Article

Always a Breast Cancer Patient

Editor’s Note: This piece was submitted by a contributing writer and does not represent the views of CURE Media Group.

I’m officially labeled. I’m a breast cancer patient.

I had breast cancer and there isn’t a day that I forget it. My name, demographic information, disease specifics and current status are electronically filed in a computer system for all treating clinicians to see. They know I’m flawed, and I’ll forever be a statistic. I’m the one out of eight women who was diagnosed with the deadly disease. Apparently mine wasn’t genetic, it “just happened.” But, I don’t need a piece of paper or a computer system to remind me of any of this. I live with it daily, even after I’m told I no longer have breast cancer. I see the scars, the missing real breasts, the bright red lines left behind on my skin from the scalpel. I see and feel the instantaneous red flush of my skin with each scorching hot flash from the hysterectomy and oophorectomy that was a preventative move, and I have a mind that can’t help but question itself as a result of all of this.

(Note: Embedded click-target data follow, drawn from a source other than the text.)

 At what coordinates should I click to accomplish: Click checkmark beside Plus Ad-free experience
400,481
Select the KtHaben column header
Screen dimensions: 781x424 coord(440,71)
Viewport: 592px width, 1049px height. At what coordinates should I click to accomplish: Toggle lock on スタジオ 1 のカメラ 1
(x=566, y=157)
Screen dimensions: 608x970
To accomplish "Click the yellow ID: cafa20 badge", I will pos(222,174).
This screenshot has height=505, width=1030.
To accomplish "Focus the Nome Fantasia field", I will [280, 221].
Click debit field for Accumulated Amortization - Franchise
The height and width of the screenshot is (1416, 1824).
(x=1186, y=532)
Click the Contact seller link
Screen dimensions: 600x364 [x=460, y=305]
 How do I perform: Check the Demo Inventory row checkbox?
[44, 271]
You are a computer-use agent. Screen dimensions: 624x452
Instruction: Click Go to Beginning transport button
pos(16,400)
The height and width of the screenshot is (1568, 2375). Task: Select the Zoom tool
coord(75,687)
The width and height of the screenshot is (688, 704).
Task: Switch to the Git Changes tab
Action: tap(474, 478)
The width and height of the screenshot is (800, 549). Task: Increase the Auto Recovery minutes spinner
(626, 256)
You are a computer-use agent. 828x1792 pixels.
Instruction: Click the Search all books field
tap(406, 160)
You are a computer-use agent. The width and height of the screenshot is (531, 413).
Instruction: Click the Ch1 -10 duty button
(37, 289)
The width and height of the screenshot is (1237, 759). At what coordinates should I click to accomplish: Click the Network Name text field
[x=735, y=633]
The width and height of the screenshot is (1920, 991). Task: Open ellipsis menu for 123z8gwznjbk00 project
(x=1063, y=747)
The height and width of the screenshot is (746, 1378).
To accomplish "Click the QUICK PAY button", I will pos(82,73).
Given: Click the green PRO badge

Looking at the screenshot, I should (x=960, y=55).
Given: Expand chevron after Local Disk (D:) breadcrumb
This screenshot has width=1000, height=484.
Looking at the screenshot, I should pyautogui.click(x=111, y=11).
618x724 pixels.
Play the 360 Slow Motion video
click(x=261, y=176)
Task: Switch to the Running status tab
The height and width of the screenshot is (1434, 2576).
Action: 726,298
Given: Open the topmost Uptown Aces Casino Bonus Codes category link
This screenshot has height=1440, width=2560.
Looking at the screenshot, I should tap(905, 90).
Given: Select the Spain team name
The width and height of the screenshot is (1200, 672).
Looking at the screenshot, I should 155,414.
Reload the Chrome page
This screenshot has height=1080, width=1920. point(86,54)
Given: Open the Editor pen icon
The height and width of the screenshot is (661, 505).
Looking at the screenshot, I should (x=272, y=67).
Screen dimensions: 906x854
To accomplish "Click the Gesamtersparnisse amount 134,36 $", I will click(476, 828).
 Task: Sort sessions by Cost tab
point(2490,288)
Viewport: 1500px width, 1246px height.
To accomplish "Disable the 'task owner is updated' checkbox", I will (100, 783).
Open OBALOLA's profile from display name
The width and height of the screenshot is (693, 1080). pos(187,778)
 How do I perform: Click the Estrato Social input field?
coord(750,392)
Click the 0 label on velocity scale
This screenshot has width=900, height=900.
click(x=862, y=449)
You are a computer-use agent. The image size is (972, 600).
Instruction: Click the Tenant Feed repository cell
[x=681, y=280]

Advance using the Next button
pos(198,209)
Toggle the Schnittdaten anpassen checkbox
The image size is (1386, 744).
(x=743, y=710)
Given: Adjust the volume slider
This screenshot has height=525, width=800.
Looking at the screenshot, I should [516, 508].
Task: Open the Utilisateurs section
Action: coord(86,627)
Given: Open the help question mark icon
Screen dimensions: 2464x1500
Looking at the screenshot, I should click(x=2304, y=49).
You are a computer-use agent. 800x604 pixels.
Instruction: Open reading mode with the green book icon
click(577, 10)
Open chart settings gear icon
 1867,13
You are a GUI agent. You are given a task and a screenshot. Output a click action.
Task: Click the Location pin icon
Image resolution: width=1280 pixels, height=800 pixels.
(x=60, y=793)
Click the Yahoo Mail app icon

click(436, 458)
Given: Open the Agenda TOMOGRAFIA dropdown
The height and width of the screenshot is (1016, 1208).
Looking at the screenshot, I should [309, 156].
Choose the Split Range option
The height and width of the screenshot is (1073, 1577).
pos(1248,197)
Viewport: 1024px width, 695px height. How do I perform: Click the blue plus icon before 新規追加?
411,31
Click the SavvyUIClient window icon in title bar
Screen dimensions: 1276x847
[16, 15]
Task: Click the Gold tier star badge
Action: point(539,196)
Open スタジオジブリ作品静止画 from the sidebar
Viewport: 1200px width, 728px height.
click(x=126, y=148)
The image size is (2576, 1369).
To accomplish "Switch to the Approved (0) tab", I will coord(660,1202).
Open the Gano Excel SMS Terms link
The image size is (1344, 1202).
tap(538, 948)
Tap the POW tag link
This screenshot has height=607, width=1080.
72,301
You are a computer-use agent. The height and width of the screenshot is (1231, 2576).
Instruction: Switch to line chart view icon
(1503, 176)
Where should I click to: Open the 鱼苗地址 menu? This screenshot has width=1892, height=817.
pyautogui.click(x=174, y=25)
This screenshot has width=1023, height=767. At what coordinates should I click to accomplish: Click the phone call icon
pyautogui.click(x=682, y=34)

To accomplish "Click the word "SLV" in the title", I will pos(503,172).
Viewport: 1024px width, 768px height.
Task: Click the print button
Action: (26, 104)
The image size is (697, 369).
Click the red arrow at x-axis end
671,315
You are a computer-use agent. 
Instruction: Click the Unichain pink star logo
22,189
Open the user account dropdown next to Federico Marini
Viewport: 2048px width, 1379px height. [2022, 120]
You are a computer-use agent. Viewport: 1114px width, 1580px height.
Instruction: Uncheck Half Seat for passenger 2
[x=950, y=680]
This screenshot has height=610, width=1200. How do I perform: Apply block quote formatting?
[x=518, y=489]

My new everlasting, negative inner voice reminds me of the deadly disease and I wonder if a rouge cell has taken residency in my body. I look at myself in the mirror and tell myself I’m fine, but hate to believe it, as if it’s a curse to think positively. I worry if I use the words “survivor or warrior” I may jinx myself. Plus, I know I’m a breast cancer patient forever, with or without evidence of disease. I wonder how many other breast cancer patients feel the same way.

Then I distract myself so that I can continue on with my day in hopes of forgetting about cancer, if only for a few hours. The distraction only lasts for a little bit, as societal reminders spark my thoughts again with pink ribbons, shoes, shirts and bracelets to support the cause and create awareness. Really?! There are so many of us walking around bald, some sporting wigs, some without breasts, some hiding themselves in clothes. Some have ports buried beneath the skin of their upper chest or with bruised arms and scars from endless needle pricks. Some are saddened, hopeless and helpless.

Some have a fighting positive spirt like you’ve never seen, and you’re talking and sporting pink things?! A pretty color? To represent cancer awareness with an object such as a pretty ribbon? There is absolutely nothing pretty about this disease. I hate your pink bling and symbolism. If it were my choice and I had to choose a color, I’d choose black. It’s highly associated with death from a few cultural perspectives isn’t it? Cancer kills doesn’t it? Don’t we line up next to the deceased in coffins wearing black? Don’t a lot of the dead wear black? Even better, how about black and blue with a bruised look to it? That would more clearly represent us and the spirit of our family and friends who watch us suffer.

Then my inner positive voice kicks in again and corrects and questions itself. “You’re really angry. You aren’t judgmental and unkind. Why are you bashing their ‘pink?’ They are trying to help, right?”

My mind really doesn’t stay there long. I half-heartedly laugh and think about how many people are making money from the pink symbolism that is really our suffering. Then I think about cultures that celebrate death. I tell myself I’m alive and have no evidence of the disease today but then think again of how so many have succumbed to and died from this disease. When will it be back to get me? I bet it’s already there doing its dirty work.

Then I remind myself that I, too, have work to do. As a clinician, I have patients to see and diagnostic tools to use. I look at their records and remind myself that I help others and it’s a noble profession. I tell myself it’s meaningful, and my mind goes astray again with negative thinking and a peer attempts to cheer me up saying, “You look great. You’d never know you had cancer! It’s over, let it go!”

I think to myself…if you only knew. I look now like I did when they found cancer the first time. Many people with breast cancer look great when they die. Then I realize all they see and know is pink garbage that’s pretty. They haven’t seen the beautiful 20 year olds getting chemotherapy or the aftermath of a mastectomy, reconstructive breast surgery, or witnessed the side effects of chemotherapy. I reminded myself the people saying these things aren’t cancer patients. I tell them, even though my cancer is purportedly gone, that I see my oncologist often. For a year-and-a-half, I’ve seen her once a month to be exact. I’ve just been promoted to once every twelve weeks now. I tell them I have scans often that search for cancer and also can cause another or the same form of cancer. I explain that I have to wait days to hear from my doctor and hope she says, “All clear.”

The truth is that I’ll always be a cancer patient until the day I die. It surely isn’t pretty or pink.